A large crowd of President Donald Trump’s supporters violently stormed the U.S. Capitol building in Washington, D.C., on Wednesday. Members of Congress were meeting to officially confirm Joe Biden as the nation’s next president. This process is completed following every presidential election. It’s called certification. It’s usually uneventful. But Trump says that votes were counted that should not have been counted. There has been no evidence of widespread fraud. Courts have consistently rejected his claims. Yet Trump and many of his supporters believe that he won the election.

Trump spoke at a rally near the White House on Wednesday morning. Tens of thousands of his supporters came to hear him speak. Trump repeated his false claim that the election was stolen from him. Then many of his supporters marched to Capitol Hill and up the steps of the Capitol. Videos show the mob pushing its way past Capitol Police and into the building. Members of Congress and Vice President Mike Pence were quickly moved to safety. The Capitol was locked down. Four people died in the attack. Many were injured, including 14 police officers. The situation is historic. The last time the Capitol was breached in this way was in 1814.

On Wednesday, police and National Guard troops worked to get the situation under control. More than 50 people were arrested. Most of the crowd left the scene after local officials demanded that everyone clear the streets by 6 p.m. In a video message on Twitter, Trump asked his supporters to go home. “You have to go home now,” he said. “We don’t want anybody hurt.” But he continued to claim that the election was unfair. He also continued to praise the crowd, telling his supporters, “We love you.”
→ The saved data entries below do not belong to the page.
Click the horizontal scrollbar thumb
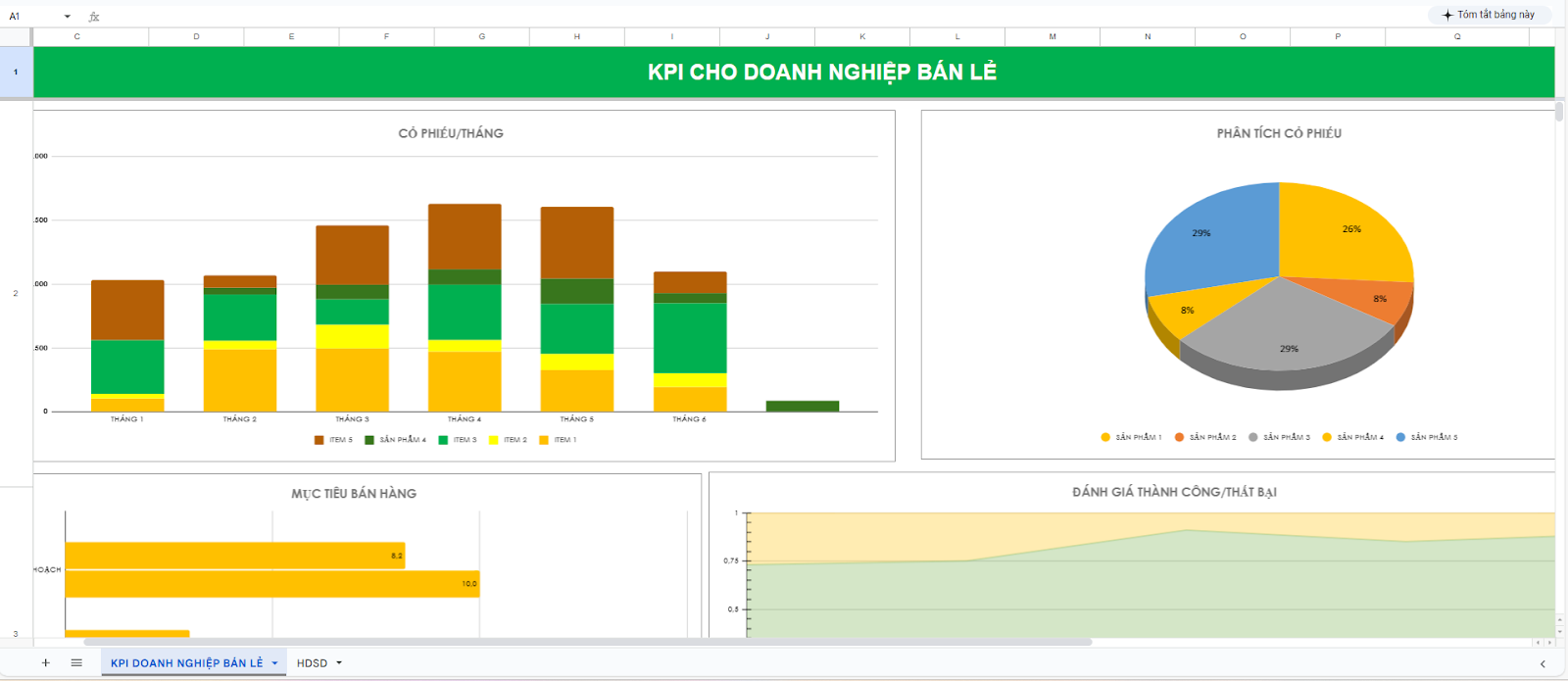This screenshot has height=681, width=1568. click(x=588, y=643)
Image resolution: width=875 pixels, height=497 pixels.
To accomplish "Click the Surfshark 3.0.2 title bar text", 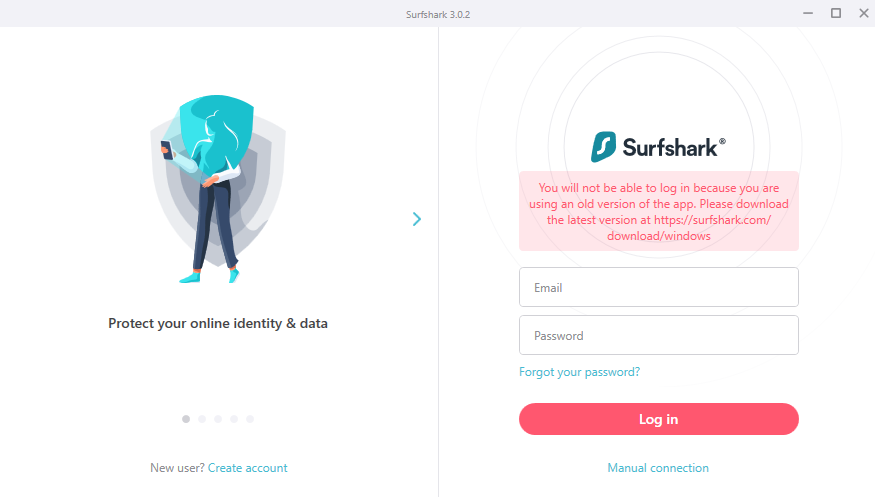I will (x=437, y=13).
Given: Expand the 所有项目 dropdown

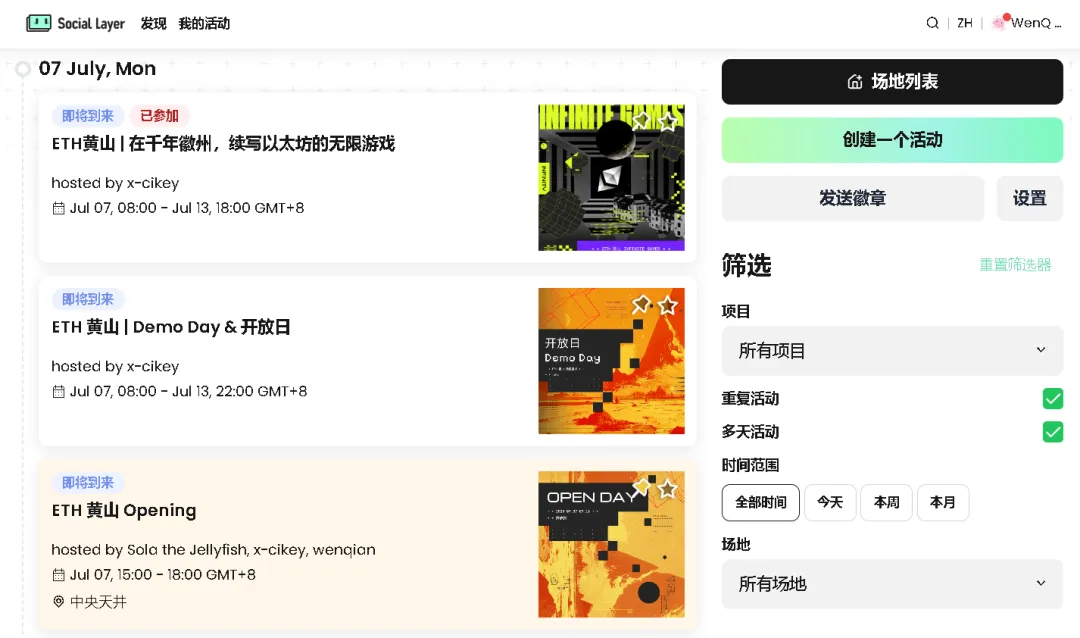Looking at the screenshot, I should (892, 351).
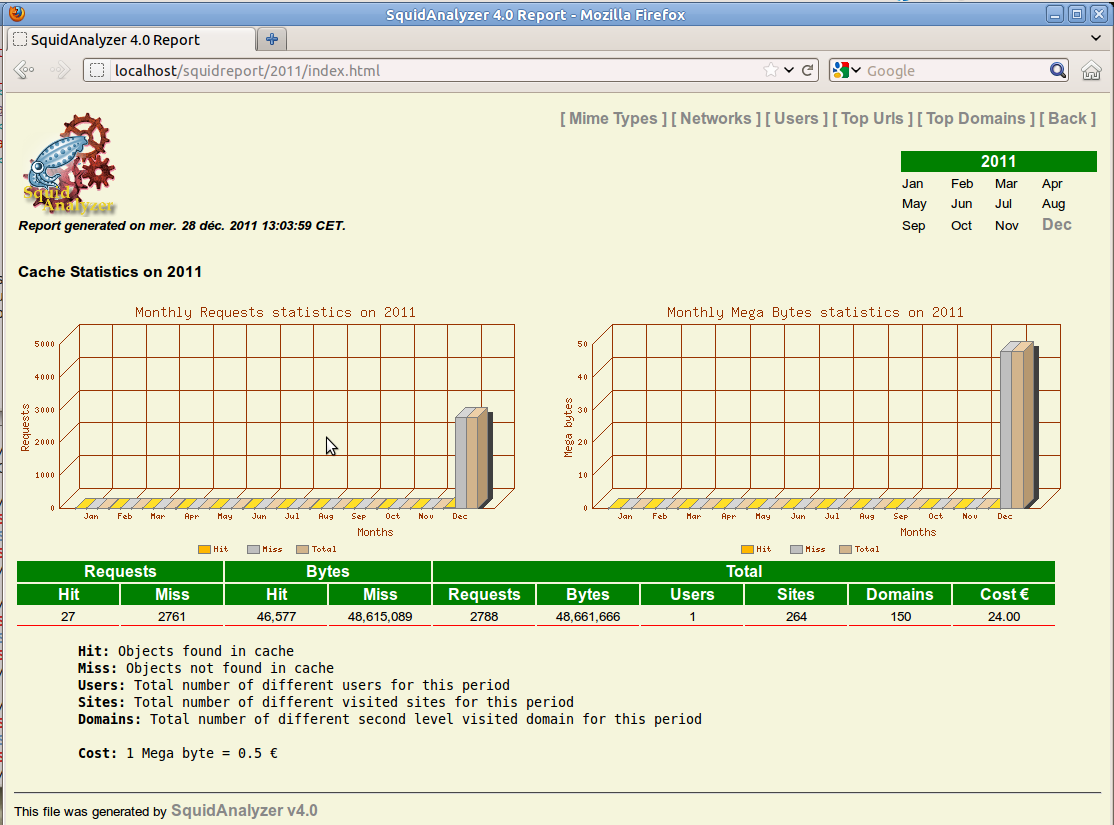Select Dec in the 2011 calendar
Viewport: 1114px width, 825px height.
[1056, 225]
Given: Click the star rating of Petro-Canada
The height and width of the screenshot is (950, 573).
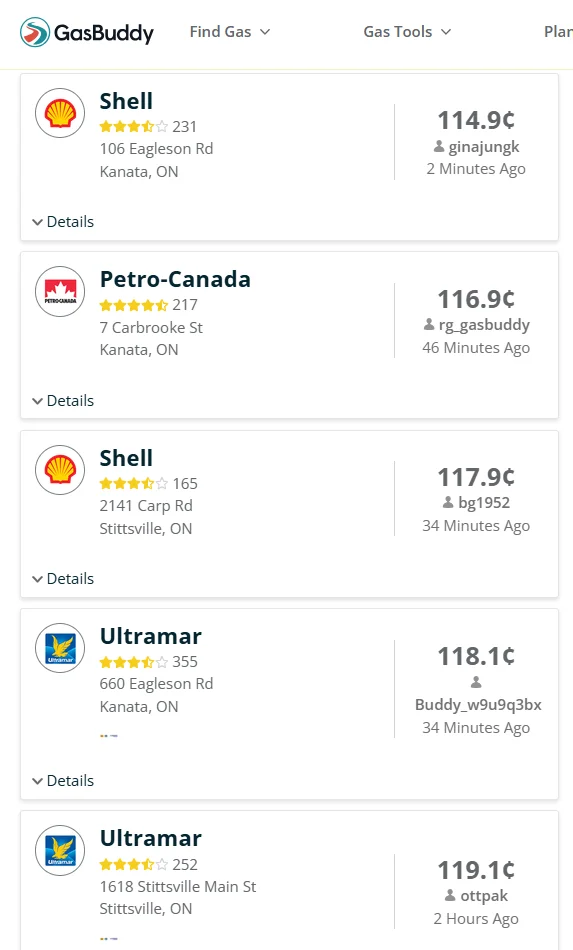Looking at the screenshot, I should (x=134, y=305).
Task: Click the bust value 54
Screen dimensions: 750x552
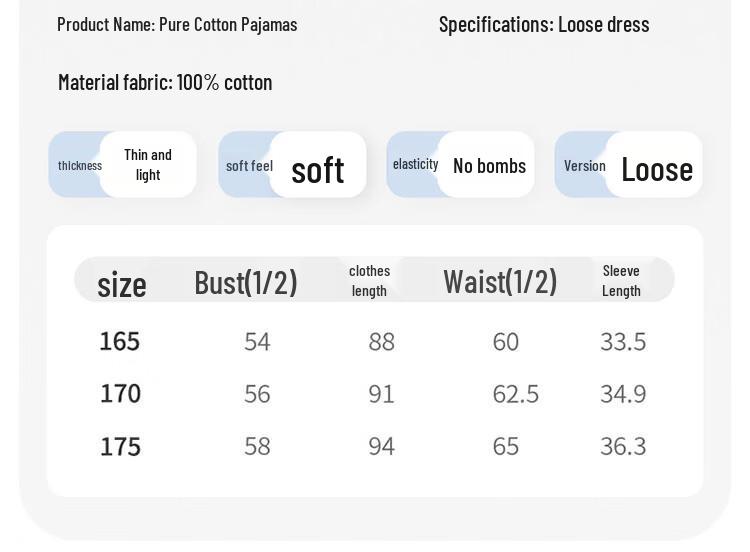Action: pyautogui.click(x=257, y=342)
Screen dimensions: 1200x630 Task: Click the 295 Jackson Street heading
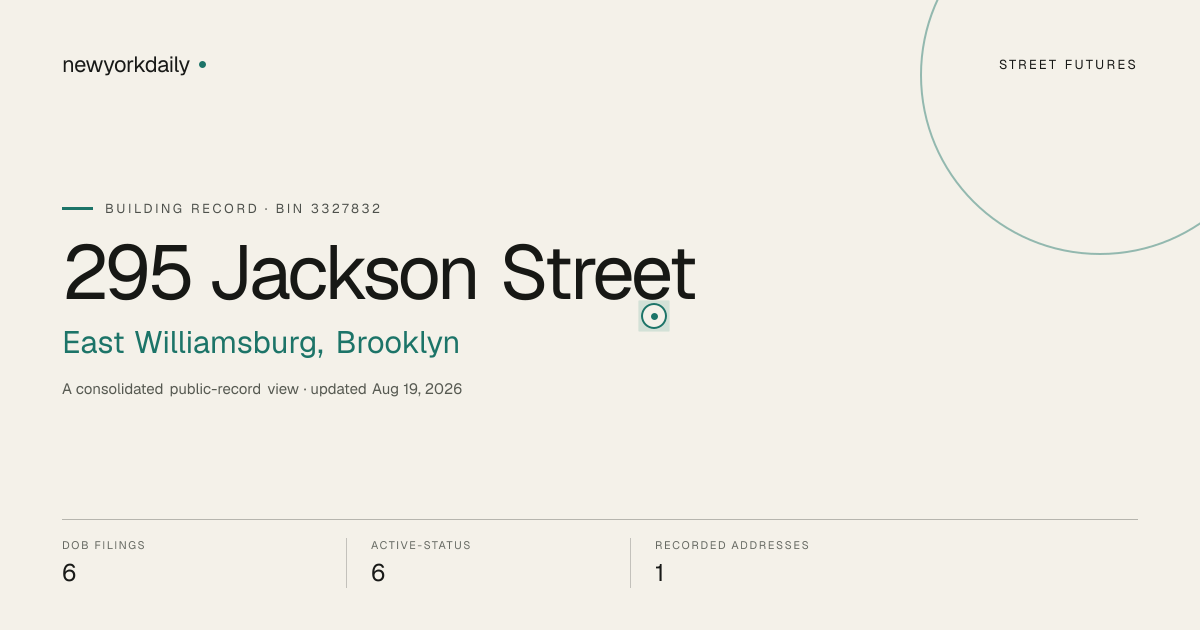tap(379, 272)
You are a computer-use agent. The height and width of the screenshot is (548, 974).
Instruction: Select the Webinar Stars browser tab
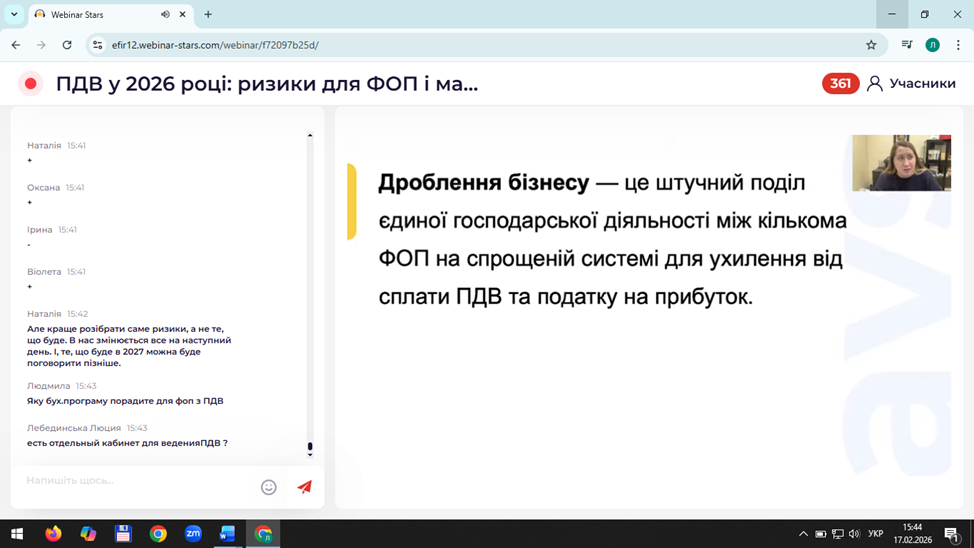pyautogui.click(x=95, y=15)
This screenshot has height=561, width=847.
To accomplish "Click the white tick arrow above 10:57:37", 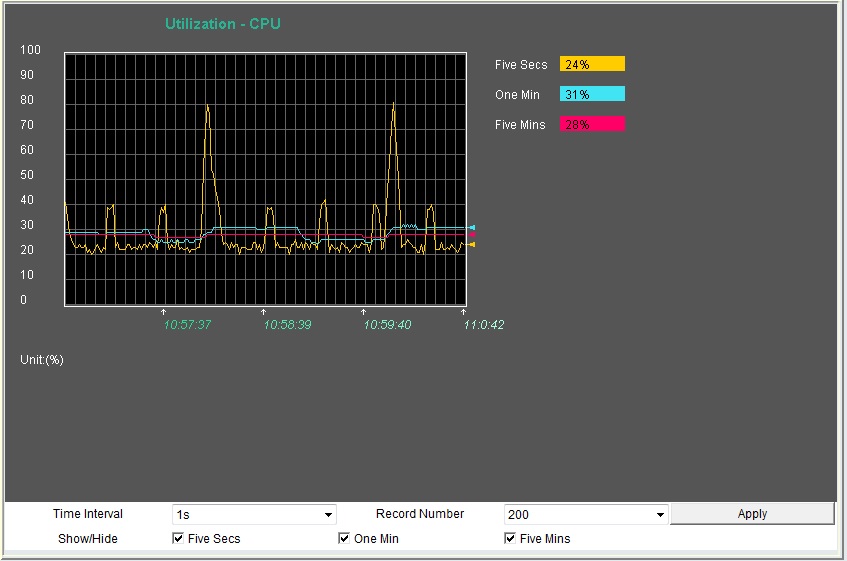I will 164,312.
Many world leaders spoke out against the violence. So did American leaders from both major political parties. They urged respect for America’s democratic processes and the peaceful transfer of power.

After the crowds were cleared and it was safe to reenter the Capitol, Congress got back to work. They completed the certification at around 4 a.m. and made Biden’s win official. He will be sworn in as president on January 20.